[WHAT THIS TASK INVOLVES] Condense the paragraph in the backup article that begins "Instead, I’ll show you" into a brief list that preserves its main facts.

[PAGE]
..........

In this article, I would like to show you how to prepare the script that will back up your important files to the cloud storage using a tool called restic. Even though the article is specific for macOS and Backblaze B2, you can use some techniques for creating a similar script for Linux systems.

Disclaimer

I’m not going to give you a ready-to-use script or working solution. I know nothing about your needs, your files, limitations of your network, budget, and other things that could have an impact on the backup workflow. You should always adjust the tools and the workflow to your needs.

Instead, I’ll show you my process of building the backup script that works for me. I use a word process, because it’s not a single task. Trying to build something perfect first off will lead to a product with unnecessary features. Start with the minimal script and change when you notice that you need something more.

Requirements

In this article, I’m going to use some tools and services and I assume, that you have basic knowledge of them. If not, don’t worry. I’ll describe how to use them in the context of creating the backup script. If you want to know more, please check the documentation of these tools.

  • Restic – a command-line tool for creating backups and restoring files.
  • Backblaze B2 – Cloud storage (you can use a different provider).
  • launchd – macOS’s system service management (you can use cron).
  • macOS keychain – secure way to store secrets.
  • Bash – I’m going to write the script in bash.

Preparing environment

Make your file structure backup-friendly

Before you start, I recommend you to clean up the disk a little bit by separating stuff you care from the clutter you don’t need. Are you need to backup your entire disk? Do you want to pay for storing all these downloaded stuff?

Keep files you want to backup and non-important files separate.

..........

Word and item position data

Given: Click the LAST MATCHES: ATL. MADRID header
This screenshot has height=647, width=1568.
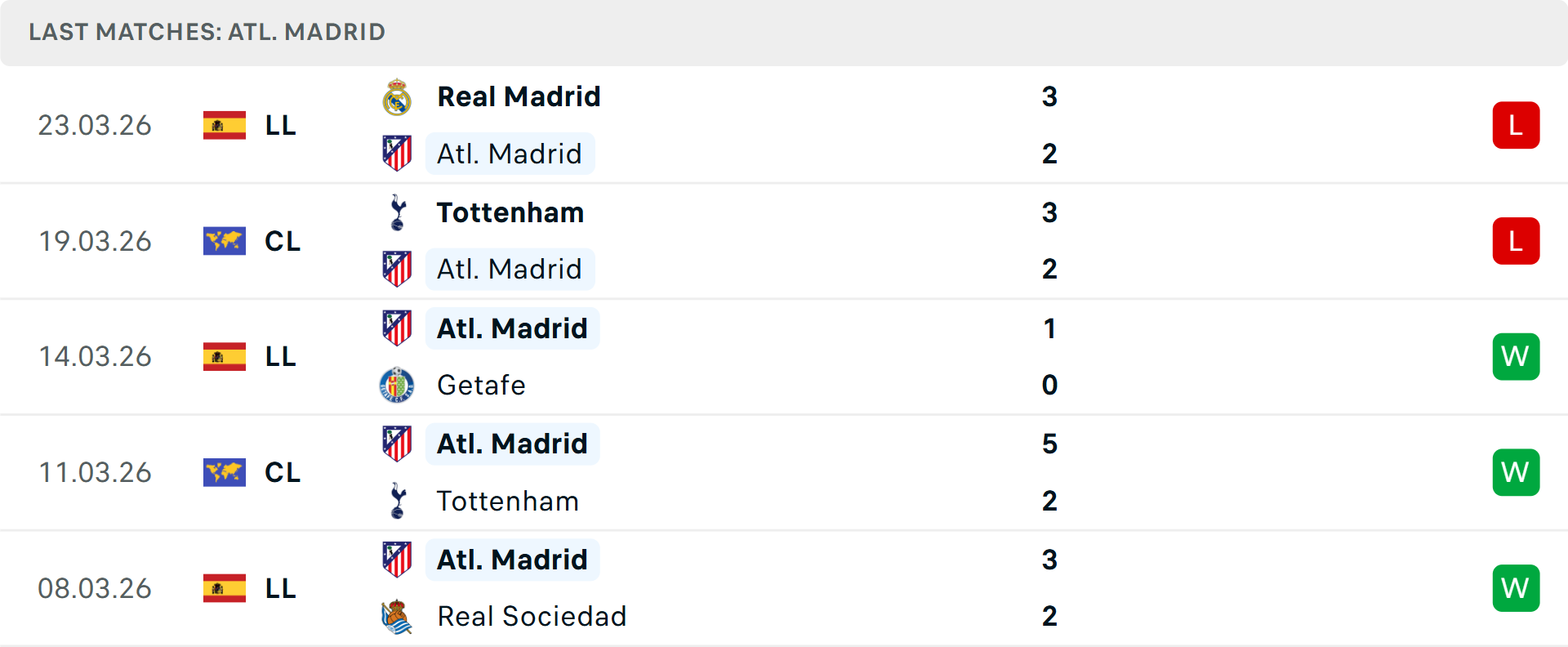Looking at the screenshot, I should click(x=206, y=32).
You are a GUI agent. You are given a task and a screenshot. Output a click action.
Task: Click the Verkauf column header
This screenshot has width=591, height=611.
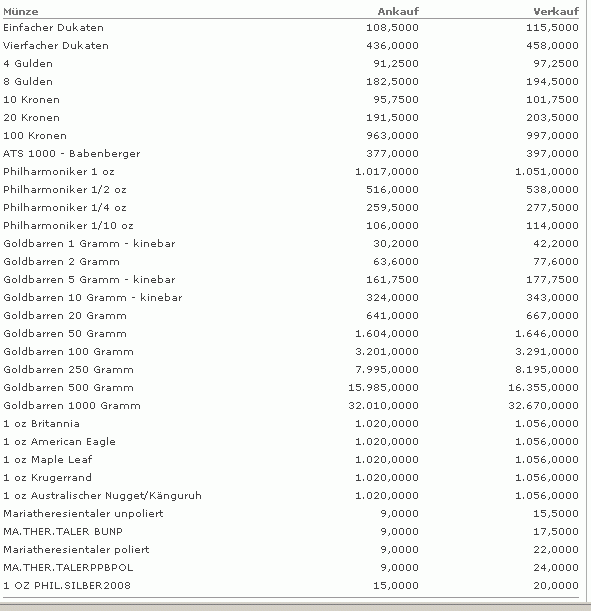[556, 12]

..........

[SOLUTION TO THIS EXERCISE]
- I will show my own process for building a backup script that works for me.
- I call it a process because it is not a single task.
- Trying to build something perfect at the outset leads to a product with unnecessary features.
- Start with a minimal script, and change it when you notice you need something more.